Deuxièmement, en termes de stratégies identitaires, même s’ils ne les nomment pas explicitement comme telles, ils mentionnent certaines stratégies mises en place par ces DIM. Face aux difficultés expérimentées comme infirmière de chevet (« bedside nurse »), leurs répondants opteront pour des alternatives professionnelles plus « satisfaisantes », particulièrement comme infirmière spécialisée (« advanced practice nurse »). De la sorte, cette transition professionnelle peut être nuancée en observant la mobilité professionnelle et en comparant les trajectoires vécues depuis le type de fonction exercée : comme infirmière spécialisée ou infirmière de chevet. L’autonomie décisionnelle et la reconnaissance des infirmières spécialisées représentant des trajectoires plus désirables. Dans le contexte québécois, la stratification intraprofessionnelle des professions du milieu de la santé a été évoquée plus haut, certains liens pourraient peut-être se faire pour les DIM de notre enquête (section 1.4.3. mobilités professionnelles et plafond de verre).

Dans la recherche de Belkhodja et ses collègues (2009) portant sur l’intégration professionnelle de diplômés internationaux en santé, ne pas être en mesure d’être reconnu comme médecin et se sentir « coincé » dans le pays d’accueil peut entraîner un sentiment de double échec.

« Comme ils ont tout laissé dans leur pays d’origine pour venir au Canada, il n’y a pas de retour possible.
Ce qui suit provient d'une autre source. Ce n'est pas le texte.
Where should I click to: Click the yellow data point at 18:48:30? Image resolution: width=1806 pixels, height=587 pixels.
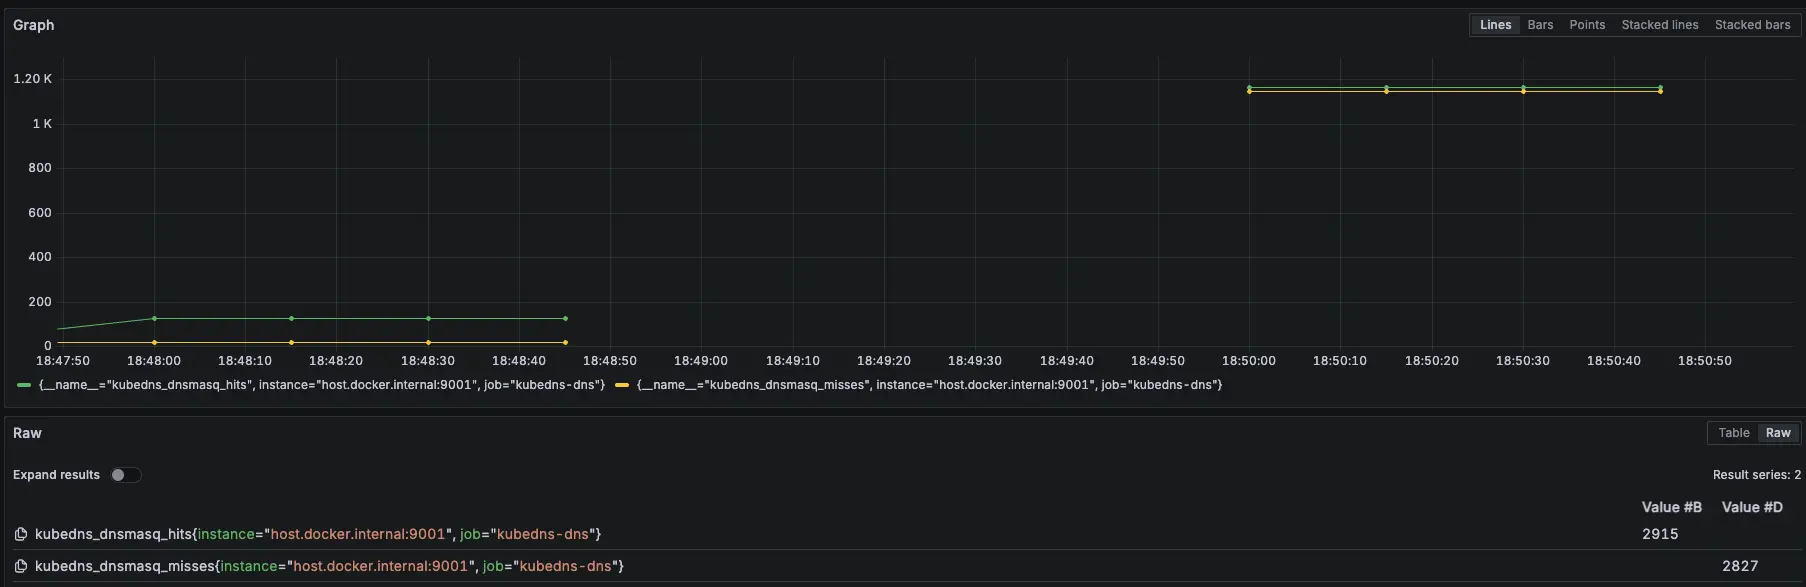pos(428,343)
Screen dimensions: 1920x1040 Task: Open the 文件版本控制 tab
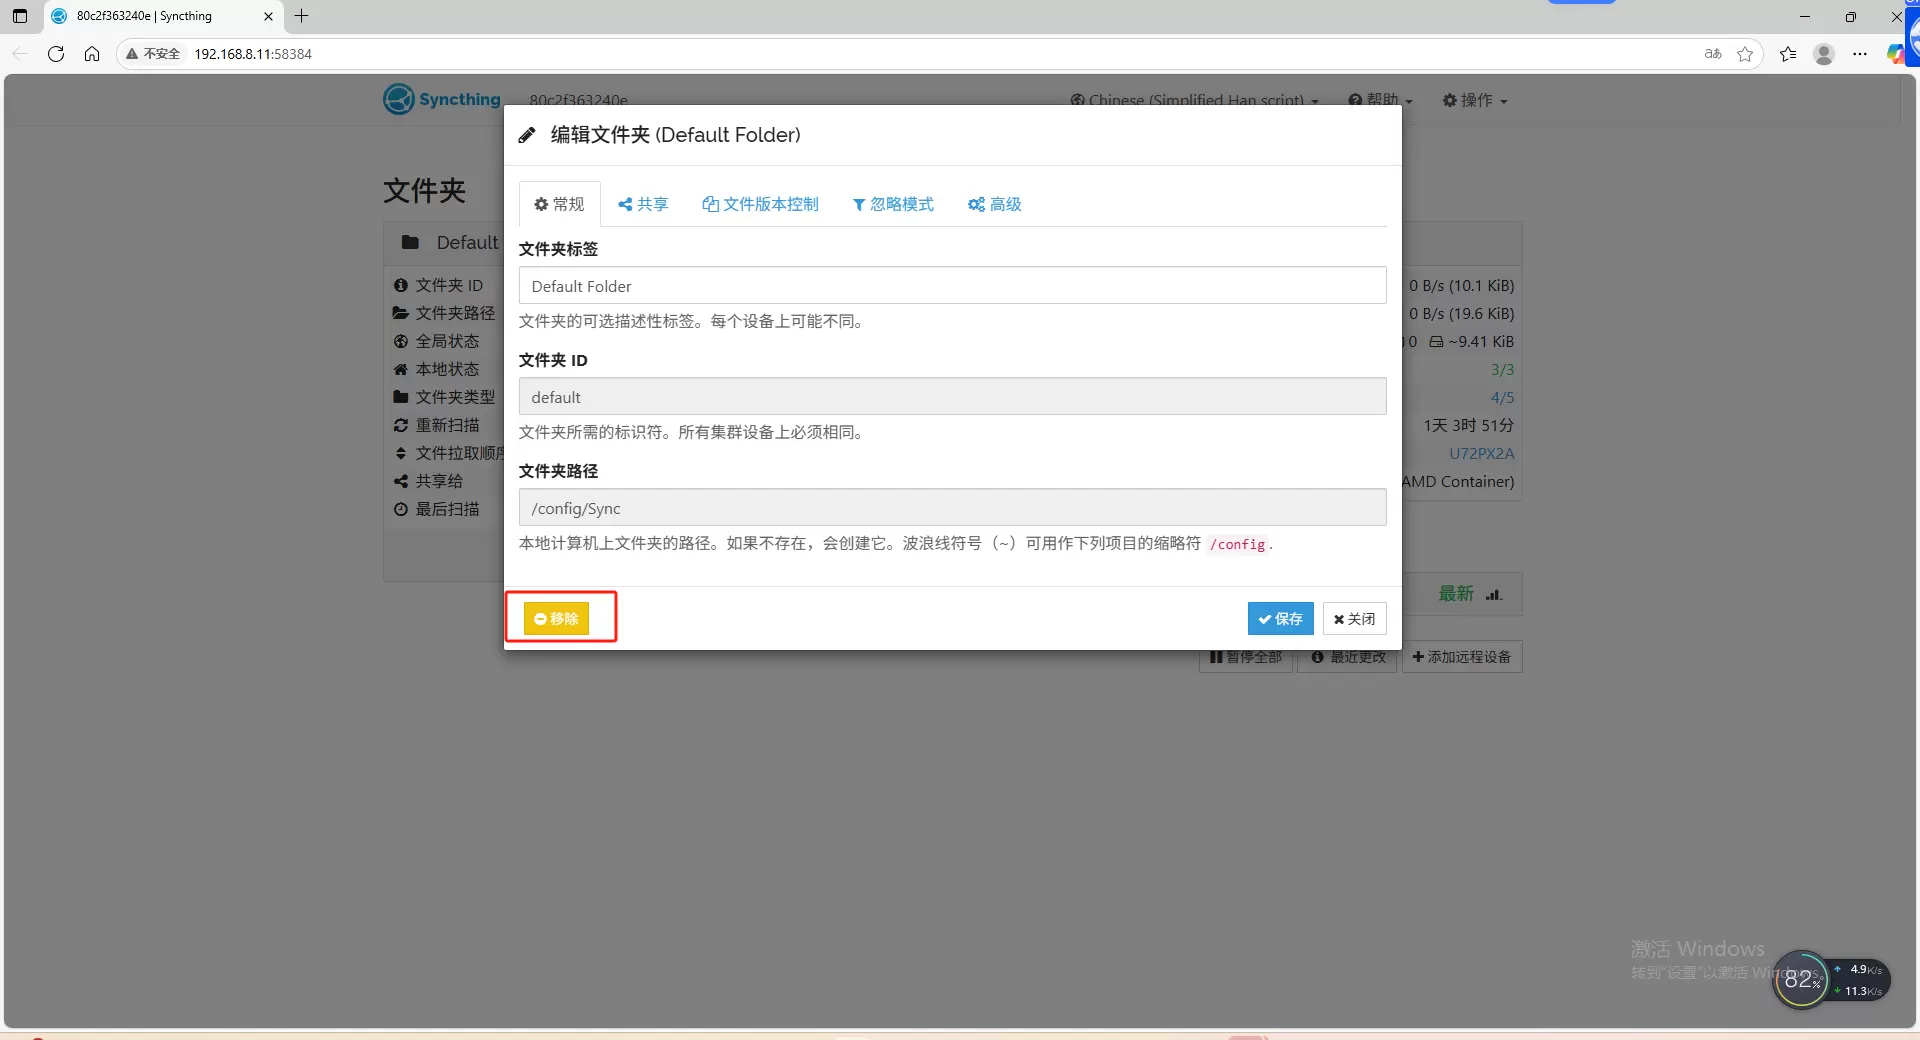coord(760,204)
Ils se sentent coincés. Ils ne peuvent pas retourner dans leur pays [d’origine], recommencer à zéro et admettre la faillite, mais ils n’arrivent pas à s’intégrer professionnellement ici [au Canada]. Ils ressentent l’échec des deux côtés. » (Belkhodja et al. 2009 : 38)

À Montréal, Cognet et Fortin (2003) dans leur recherche auprès d’auxiliaires familiaux d’origine immigrante ont soulevé une stratégie différente. Face à un travail peu valorisé socialement, les répondantes insistent sur l’amour de leur travail et le sentiment d’utilité sociale au-delà des difficultés quotidiennes. S’opère une certaine « relativisation » de leur

situation professionnelle, où les migrants puisent dans leur bagage identitaire afin de redonner sens à leur parcours (Blain 2005, 2006).

Il sera intéressant ultérieurement de vérifier cette plasticité quant à l’identité professionnelle de DIM et les facteurs en jeux. Ce maintien d’une identité forte dans la recherche de Remennick et Shakhar (2003) ou du malaise identitaire évoquée par d’autres pourrait peut- être s’expliquer par l’occupation d’un poste déqualifié dans le milieu de la santé. Ce même parallèle pourrait se faire auprès de DIM qui travaillent dans d’autres secteurs ou types d’emploi. En outre, notre recherche doctorale pourrait permettre de poursuivre le concept de « relativité du sentiment de déclassement » développé antérieurement (Blain 2005, 2006).